On Thursday, February 4, Birmingham Mayor William Bell signed an Executive Order prohibiting the City of Birmingham from using a criminal conviction as an automatic ban from being hired by the City.  The Executive Order states, in part:

ORDERED:  That the Director of the Human Resources Department and all other Departments and Divisions of the City pursuant to her directions, shall implement hiring policies and procedures intended to encourage the full participation of motivated and qualified persons with criminal histories in the workforce, reduce recidivism, and assure public safety.  The “Ban the Box” policy should establish practices that:

  1. Prohibit the use of a criminal record as an automatic bar to employment;
  2. Prevent the use of an application form that inappropriately excludes and discriminates against qualified job applicants;
  3. Promote the accurate use and interpretation of a criminal record;
  4. Provide qualified applicants with the opportunity to discuss any inaccuracies, contest the content and relevance of a criminal record, and provide information that demonstrates rehabilitation;
  5. Request that the Director of the Personnel Board, where ever possible consistent with this order, not to automatically disqualify a potential applicant for employment with the City of Birmingham due to a conviction of a felony under state or federal law-including removing all questions related to all criminal history from the initial stage of the application process.
  6. Shall not affect applications for sensitive governmental positions in which a criminal history would be an immediate disqualification and initial disclosure on such applications shall still be required.

Joyce Vance, the United States Attorney for the Northern District of Alabama, who appeared with Mayor Bell at a press conference, stated that: "There is strong data showing that finding a job substantially reduces an ex-offender's likelihood of returning to prison. For those who believe former inmates are unsafe or unfit for the workplace, there is also ample data showing that employed ex-offenders have better retention rates, better performance metrics, and pose no greater risk within the workplace than those without a conviction history."

Brian Hilson, CEO and President of the Birmingham Business Alliance (BBA), recently met with Vance to discuss the “ban the box” initiative and how it may be implemented with various BBA members.

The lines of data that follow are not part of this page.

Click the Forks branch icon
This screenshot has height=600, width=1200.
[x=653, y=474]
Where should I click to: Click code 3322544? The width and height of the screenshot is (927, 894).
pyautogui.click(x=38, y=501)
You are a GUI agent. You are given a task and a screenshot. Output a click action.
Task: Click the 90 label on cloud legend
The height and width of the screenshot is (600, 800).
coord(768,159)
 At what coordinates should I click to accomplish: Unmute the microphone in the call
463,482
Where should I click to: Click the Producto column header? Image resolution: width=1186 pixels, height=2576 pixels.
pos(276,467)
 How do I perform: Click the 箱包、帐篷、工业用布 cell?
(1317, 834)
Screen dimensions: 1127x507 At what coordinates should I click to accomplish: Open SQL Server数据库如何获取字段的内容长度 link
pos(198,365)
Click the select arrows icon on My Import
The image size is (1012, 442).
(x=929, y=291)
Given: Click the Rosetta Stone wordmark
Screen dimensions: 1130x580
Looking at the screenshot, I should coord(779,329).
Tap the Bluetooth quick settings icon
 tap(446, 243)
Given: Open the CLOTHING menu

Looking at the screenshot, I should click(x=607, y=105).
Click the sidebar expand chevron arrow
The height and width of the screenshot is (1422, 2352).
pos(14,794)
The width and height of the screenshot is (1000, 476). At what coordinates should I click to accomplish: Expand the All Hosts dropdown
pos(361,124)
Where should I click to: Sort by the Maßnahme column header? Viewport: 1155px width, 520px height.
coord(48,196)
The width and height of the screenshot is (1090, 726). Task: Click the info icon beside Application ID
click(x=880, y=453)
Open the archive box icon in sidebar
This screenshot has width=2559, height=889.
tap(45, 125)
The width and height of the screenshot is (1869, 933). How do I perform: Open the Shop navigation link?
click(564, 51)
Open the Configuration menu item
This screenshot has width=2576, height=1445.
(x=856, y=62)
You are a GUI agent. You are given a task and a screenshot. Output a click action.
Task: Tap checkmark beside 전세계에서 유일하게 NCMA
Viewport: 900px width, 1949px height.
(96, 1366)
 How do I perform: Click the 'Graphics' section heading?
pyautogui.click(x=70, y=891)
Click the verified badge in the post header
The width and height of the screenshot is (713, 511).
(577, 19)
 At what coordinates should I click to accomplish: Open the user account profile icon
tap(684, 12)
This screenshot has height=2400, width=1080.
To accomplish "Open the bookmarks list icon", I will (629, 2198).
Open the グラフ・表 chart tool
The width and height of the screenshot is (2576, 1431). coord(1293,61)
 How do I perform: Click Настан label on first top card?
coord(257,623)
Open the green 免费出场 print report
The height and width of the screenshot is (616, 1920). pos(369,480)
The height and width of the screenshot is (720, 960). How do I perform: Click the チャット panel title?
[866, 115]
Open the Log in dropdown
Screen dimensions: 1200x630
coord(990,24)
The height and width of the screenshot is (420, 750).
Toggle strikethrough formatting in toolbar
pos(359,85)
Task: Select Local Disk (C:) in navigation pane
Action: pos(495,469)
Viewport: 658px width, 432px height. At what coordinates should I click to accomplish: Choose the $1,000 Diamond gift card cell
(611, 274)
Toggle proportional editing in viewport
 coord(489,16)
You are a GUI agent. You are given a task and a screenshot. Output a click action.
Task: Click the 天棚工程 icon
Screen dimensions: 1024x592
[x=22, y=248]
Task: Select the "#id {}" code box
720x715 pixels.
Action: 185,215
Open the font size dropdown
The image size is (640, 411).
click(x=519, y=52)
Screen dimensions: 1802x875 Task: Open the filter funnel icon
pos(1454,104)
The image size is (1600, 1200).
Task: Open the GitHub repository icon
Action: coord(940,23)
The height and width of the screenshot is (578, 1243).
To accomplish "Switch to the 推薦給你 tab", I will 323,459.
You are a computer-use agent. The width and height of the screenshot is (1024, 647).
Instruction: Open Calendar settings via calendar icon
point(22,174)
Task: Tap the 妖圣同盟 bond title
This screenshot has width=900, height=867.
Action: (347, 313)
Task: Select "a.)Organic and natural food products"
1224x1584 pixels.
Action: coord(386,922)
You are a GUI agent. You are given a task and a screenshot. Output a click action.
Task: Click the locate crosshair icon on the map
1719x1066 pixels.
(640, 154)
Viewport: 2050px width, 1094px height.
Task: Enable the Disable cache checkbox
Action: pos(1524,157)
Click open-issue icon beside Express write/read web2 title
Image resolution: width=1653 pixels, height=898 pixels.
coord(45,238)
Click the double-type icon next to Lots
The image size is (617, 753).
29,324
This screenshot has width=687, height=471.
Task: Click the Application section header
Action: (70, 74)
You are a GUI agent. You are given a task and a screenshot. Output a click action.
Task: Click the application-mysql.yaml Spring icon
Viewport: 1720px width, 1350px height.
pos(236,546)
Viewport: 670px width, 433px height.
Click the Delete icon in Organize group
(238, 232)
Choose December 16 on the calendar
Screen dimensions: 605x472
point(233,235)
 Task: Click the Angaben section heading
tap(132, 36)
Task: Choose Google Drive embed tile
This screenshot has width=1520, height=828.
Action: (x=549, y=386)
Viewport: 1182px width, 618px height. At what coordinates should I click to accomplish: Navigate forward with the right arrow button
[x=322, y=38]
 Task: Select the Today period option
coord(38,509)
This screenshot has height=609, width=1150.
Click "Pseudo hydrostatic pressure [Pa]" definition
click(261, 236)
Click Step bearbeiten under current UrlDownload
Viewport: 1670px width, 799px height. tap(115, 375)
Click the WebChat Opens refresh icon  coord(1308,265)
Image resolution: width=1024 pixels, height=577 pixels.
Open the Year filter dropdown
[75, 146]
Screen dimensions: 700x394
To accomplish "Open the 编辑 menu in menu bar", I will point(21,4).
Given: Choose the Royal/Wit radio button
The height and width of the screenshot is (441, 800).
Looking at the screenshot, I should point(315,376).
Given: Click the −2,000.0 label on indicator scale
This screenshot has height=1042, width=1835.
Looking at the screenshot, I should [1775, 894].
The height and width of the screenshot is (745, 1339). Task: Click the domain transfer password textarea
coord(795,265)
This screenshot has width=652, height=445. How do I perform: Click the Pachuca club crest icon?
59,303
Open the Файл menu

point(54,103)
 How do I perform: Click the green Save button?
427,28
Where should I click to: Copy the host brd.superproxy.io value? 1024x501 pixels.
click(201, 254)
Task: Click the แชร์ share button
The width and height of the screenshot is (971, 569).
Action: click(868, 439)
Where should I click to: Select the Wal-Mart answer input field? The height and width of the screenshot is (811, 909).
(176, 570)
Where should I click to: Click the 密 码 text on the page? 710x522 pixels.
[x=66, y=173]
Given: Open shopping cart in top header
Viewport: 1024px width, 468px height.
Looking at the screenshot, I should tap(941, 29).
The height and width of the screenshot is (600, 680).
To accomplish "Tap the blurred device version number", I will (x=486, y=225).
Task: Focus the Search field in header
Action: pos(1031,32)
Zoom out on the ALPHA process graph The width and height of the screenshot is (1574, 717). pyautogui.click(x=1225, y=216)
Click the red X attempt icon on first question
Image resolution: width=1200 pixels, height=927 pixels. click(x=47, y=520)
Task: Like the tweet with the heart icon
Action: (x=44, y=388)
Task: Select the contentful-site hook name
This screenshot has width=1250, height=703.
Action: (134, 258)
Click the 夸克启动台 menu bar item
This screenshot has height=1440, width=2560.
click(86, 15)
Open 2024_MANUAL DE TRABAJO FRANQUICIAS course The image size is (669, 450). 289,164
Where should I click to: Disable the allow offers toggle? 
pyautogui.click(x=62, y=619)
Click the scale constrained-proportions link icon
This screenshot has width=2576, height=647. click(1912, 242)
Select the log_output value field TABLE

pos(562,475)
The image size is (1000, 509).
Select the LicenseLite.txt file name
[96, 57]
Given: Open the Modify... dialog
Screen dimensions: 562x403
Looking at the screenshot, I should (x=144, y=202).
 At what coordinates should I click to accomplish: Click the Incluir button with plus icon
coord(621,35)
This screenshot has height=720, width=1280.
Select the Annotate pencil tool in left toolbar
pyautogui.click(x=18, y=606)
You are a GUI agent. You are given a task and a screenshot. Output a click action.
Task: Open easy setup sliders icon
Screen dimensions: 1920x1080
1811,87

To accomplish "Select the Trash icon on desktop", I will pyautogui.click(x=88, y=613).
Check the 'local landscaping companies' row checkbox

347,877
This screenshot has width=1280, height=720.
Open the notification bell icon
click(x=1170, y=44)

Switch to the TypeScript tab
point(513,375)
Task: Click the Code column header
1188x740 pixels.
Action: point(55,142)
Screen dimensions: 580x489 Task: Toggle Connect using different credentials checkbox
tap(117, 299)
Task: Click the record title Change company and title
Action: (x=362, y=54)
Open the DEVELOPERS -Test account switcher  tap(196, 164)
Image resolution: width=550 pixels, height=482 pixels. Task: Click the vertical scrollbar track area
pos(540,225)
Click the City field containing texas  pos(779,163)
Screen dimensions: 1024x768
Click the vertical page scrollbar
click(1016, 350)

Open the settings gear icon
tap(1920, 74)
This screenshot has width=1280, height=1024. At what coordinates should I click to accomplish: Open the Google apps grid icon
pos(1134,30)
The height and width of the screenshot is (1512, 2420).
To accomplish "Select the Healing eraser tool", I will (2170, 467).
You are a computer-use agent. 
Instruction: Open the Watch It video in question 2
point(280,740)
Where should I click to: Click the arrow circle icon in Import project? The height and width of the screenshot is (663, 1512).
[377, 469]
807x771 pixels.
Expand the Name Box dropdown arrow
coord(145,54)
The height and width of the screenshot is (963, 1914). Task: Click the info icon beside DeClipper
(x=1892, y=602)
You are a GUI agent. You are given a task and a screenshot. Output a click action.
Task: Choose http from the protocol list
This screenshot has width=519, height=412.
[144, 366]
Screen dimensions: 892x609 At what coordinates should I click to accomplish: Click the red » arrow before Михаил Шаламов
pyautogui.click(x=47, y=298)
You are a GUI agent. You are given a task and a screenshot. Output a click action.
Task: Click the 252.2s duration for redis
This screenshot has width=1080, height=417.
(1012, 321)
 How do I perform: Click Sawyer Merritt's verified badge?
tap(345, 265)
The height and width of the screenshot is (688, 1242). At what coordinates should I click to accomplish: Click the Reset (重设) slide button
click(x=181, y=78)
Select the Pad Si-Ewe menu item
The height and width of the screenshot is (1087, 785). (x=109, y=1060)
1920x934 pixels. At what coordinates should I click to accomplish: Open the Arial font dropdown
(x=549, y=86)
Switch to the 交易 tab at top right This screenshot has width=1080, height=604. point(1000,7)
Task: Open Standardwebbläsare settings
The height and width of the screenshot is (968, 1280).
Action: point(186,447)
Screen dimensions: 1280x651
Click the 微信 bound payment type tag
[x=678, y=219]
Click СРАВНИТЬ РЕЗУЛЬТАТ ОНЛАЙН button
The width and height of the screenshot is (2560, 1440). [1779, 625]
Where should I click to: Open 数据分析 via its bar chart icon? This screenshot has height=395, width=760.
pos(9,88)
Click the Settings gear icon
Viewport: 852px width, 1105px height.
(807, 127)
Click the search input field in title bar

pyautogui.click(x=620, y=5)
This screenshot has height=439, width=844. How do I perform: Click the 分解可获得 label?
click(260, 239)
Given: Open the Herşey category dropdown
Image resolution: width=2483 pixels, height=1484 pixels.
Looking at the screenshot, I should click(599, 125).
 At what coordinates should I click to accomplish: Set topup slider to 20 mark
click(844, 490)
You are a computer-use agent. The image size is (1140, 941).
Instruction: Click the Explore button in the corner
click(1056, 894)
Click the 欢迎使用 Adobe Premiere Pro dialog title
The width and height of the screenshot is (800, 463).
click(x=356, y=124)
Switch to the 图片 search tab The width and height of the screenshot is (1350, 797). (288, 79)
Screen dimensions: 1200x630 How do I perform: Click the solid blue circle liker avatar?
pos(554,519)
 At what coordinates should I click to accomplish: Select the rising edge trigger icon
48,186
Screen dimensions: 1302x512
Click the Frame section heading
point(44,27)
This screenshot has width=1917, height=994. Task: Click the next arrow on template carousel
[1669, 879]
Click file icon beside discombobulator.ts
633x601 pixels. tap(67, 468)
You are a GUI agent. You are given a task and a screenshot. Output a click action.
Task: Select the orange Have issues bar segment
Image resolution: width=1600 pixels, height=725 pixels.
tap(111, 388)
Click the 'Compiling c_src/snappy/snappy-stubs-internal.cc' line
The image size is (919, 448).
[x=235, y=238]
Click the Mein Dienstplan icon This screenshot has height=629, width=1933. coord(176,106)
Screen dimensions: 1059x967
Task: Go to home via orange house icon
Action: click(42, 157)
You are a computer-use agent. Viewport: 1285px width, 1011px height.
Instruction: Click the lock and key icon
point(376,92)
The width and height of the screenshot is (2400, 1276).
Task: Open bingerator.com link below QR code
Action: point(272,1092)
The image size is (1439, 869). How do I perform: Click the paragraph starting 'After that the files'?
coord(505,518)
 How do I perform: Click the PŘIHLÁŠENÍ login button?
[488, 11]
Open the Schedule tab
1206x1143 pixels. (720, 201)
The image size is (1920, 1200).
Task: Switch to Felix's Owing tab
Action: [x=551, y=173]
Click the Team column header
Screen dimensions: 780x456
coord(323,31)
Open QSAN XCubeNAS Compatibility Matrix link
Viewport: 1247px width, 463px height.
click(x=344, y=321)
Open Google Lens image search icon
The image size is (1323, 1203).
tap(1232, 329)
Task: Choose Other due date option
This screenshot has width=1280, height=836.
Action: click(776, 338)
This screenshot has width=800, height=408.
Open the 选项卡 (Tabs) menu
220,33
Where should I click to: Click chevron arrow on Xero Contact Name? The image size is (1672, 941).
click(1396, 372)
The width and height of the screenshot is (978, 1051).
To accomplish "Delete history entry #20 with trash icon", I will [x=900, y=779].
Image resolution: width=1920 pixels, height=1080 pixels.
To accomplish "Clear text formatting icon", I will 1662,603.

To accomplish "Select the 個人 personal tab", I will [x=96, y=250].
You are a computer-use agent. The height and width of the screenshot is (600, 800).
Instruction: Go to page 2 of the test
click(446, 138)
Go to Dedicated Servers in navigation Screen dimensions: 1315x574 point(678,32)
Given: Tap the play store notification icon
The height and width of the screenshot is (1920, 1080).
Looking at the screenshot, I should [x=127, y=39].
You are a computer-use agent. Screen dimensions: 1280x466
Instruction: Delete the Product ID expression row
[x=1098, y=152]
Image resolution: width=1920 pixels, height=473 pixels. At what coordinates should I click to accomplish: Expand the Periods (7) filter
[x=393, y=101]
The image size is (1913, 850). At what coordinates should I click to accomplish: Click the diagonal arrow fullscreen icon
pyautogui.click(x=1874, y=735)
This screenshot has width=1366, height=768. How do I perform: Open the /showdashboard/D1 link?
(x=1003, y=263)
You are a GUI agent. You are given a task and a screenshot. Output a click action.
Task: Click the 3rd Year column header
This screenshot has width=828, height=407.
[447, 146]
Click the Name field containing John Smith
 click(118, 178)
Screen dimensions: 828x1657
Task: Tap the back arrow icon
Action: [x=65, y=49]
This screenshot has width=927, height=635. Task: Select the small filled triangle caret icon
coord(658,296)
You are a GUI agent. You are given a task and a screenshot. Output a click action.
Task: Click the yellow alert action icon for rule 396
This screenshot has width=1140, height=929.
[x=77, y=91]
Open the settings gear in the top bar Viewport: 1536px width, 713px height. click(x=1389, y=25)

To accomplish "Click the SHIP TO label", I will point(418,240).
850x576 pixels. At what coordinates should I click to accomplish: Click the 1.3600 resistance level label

“Ban the box” generally means that the question of criminal convictions is removed from the application, although questions about criminal history may still be asked once a conditional job offer is made or once it is determined that the applicant meets the minimum qualifications of the job.  To date, 19 states and over 1,000 cities have enacted “ban the box” measures.  Although still used more frequently in the public sector, more private sector companies are beginning to adopt “ban the box” policies.

Practice pointer.  In jurisdictions where there is no law prohibiting the questioning of applicants about their criminal history, each employer must decide if they want to adopt such a policy on its own.  Factors to consider include the nature of the business, the presence of cash/valuable commodities, location, and whether there are any requirements for background checks, such as with teachers.  With the Birmingham Business Alliance being involved in meetings with Ms. Vance concerning Birmingham's “ban the box” initiative, there may be more local companies jumping on the ban(d) wagon.